◆ **Problem statement**: Below are the records; return every line from the one that contains "This screenshot has width=1018, height=769." to the last, exactly, skipping the pictures.

----- Information supplied

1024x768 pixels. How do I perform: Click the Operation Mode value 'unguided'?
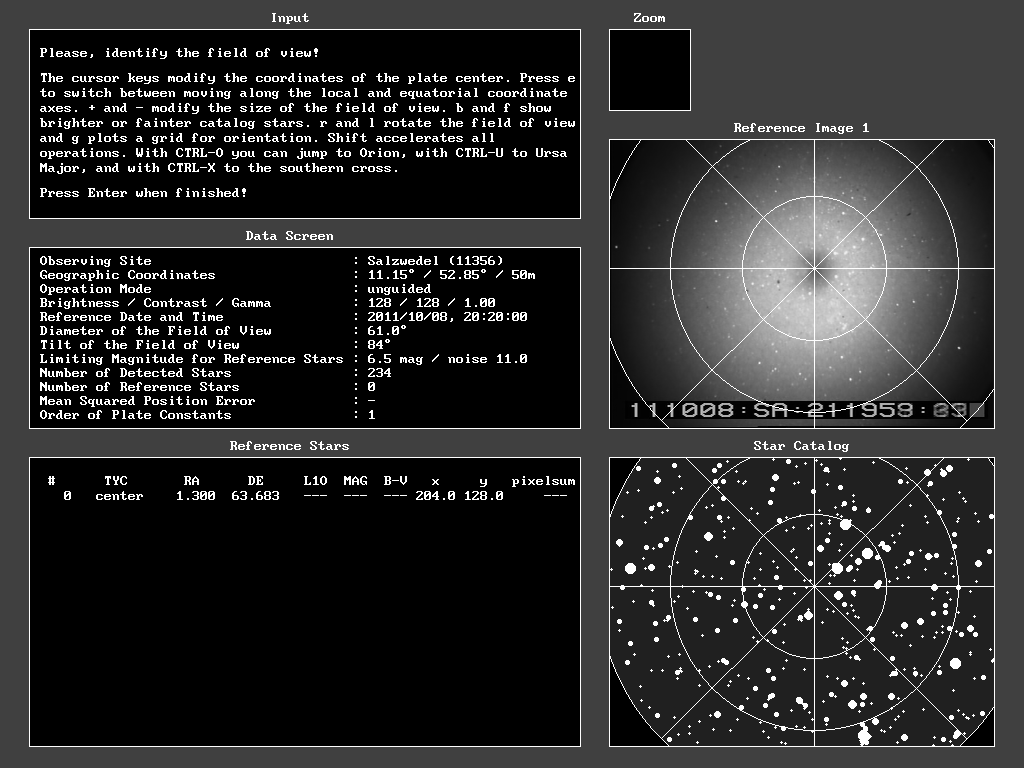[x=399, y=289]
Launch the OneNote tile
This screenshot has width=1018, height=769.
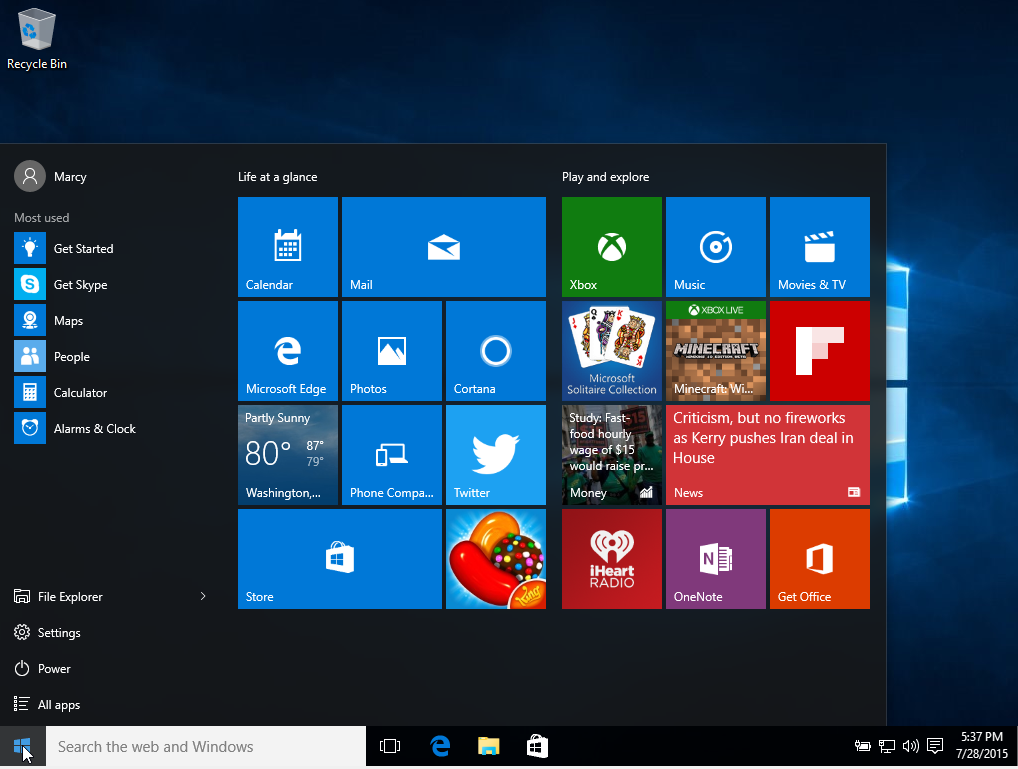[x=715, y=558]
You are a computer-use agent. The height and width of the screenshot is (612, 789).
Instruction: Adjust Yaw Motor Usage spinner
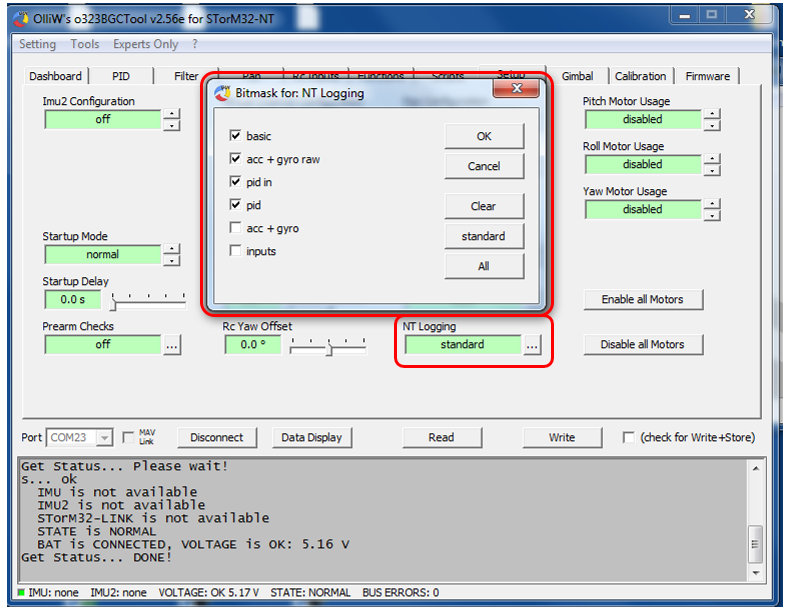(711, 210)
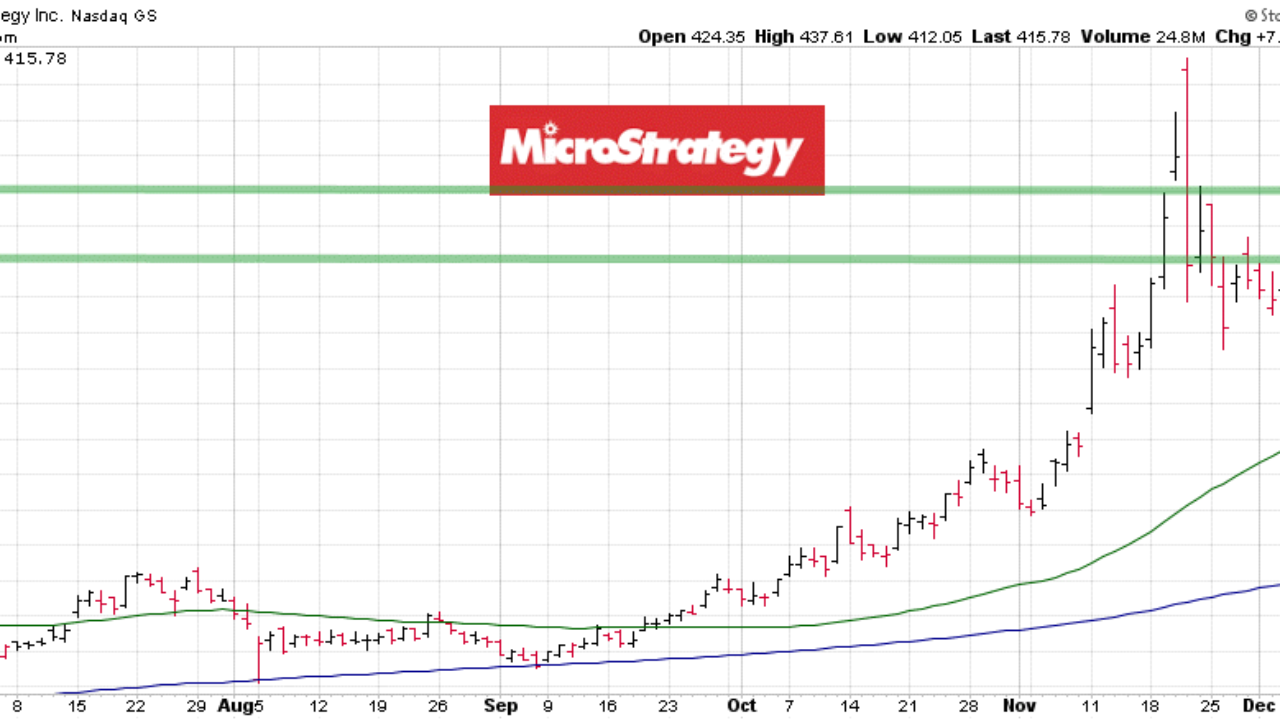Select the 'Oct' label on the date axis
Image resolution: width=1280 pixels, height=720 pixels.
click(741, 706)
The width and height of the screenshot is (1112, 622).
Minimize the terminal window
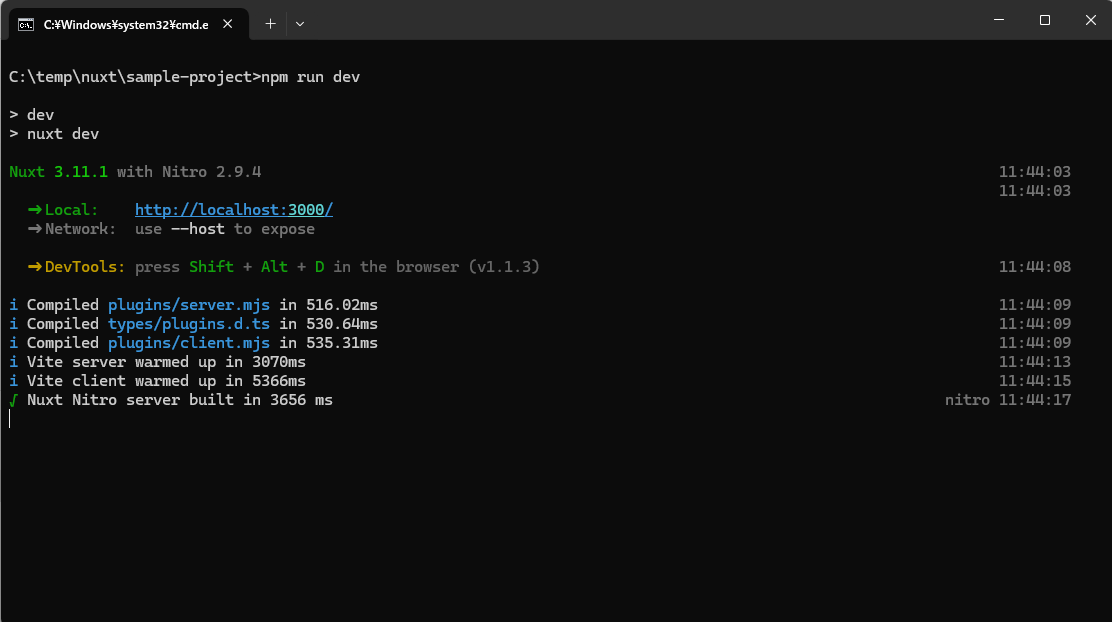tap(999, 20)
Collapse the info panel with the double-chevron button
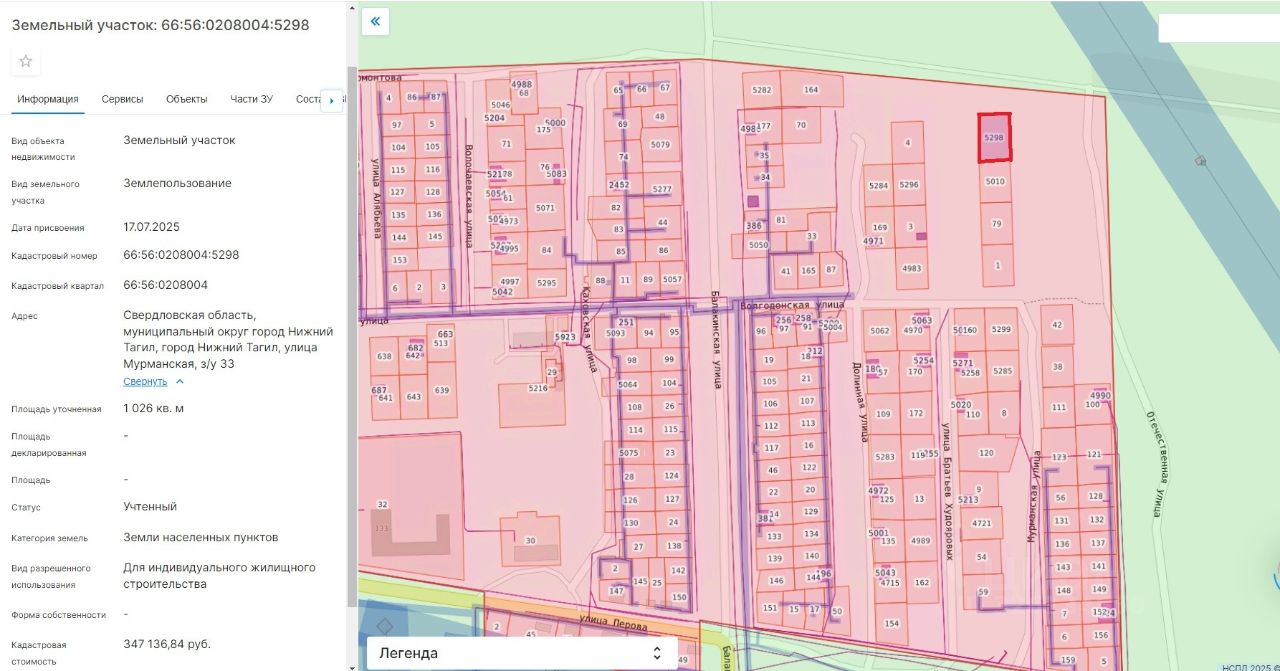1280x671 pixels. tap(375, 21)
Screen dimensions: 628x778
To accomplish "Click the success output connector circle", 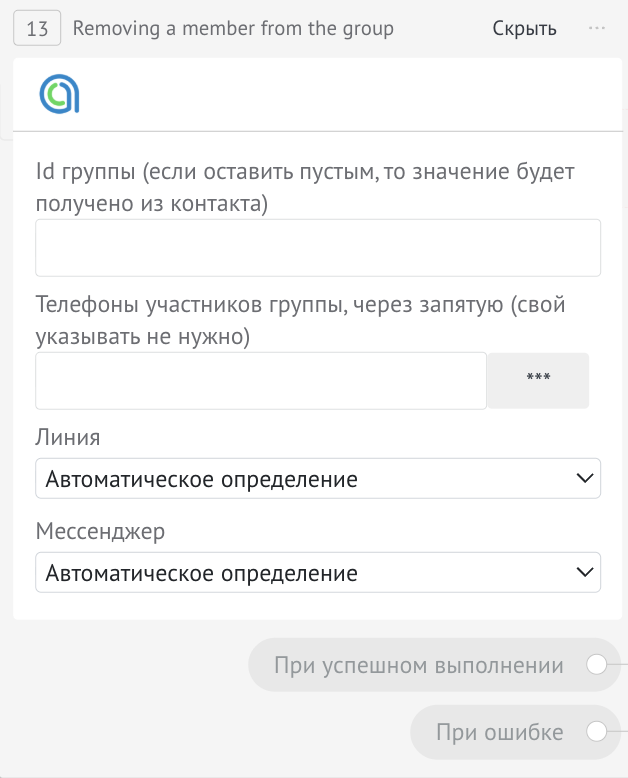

----------

◆ **Answer space**:
This screenshot has width=1018, height=769.
[x=715, y=558]
You are a computer-use agent. The height and width of the screenshot is (612, 789).
Instruction: Adjust Yaw Motor Usage spinner
(711, 210)
Select the 'Oct' label on the date axis
Image resolution: width=1280 pixels, height=720 pixels.
click(741, 706)
The width and height of the screenshot is (1112, 622).
Minimize the terminal window
tap(999, 20)
Collapse the info panel with the double-chevron button
1280x671 pixels. tap(375, 21)
Screen dimensions: 628x778
To accomplish "Click the success output connector circle", 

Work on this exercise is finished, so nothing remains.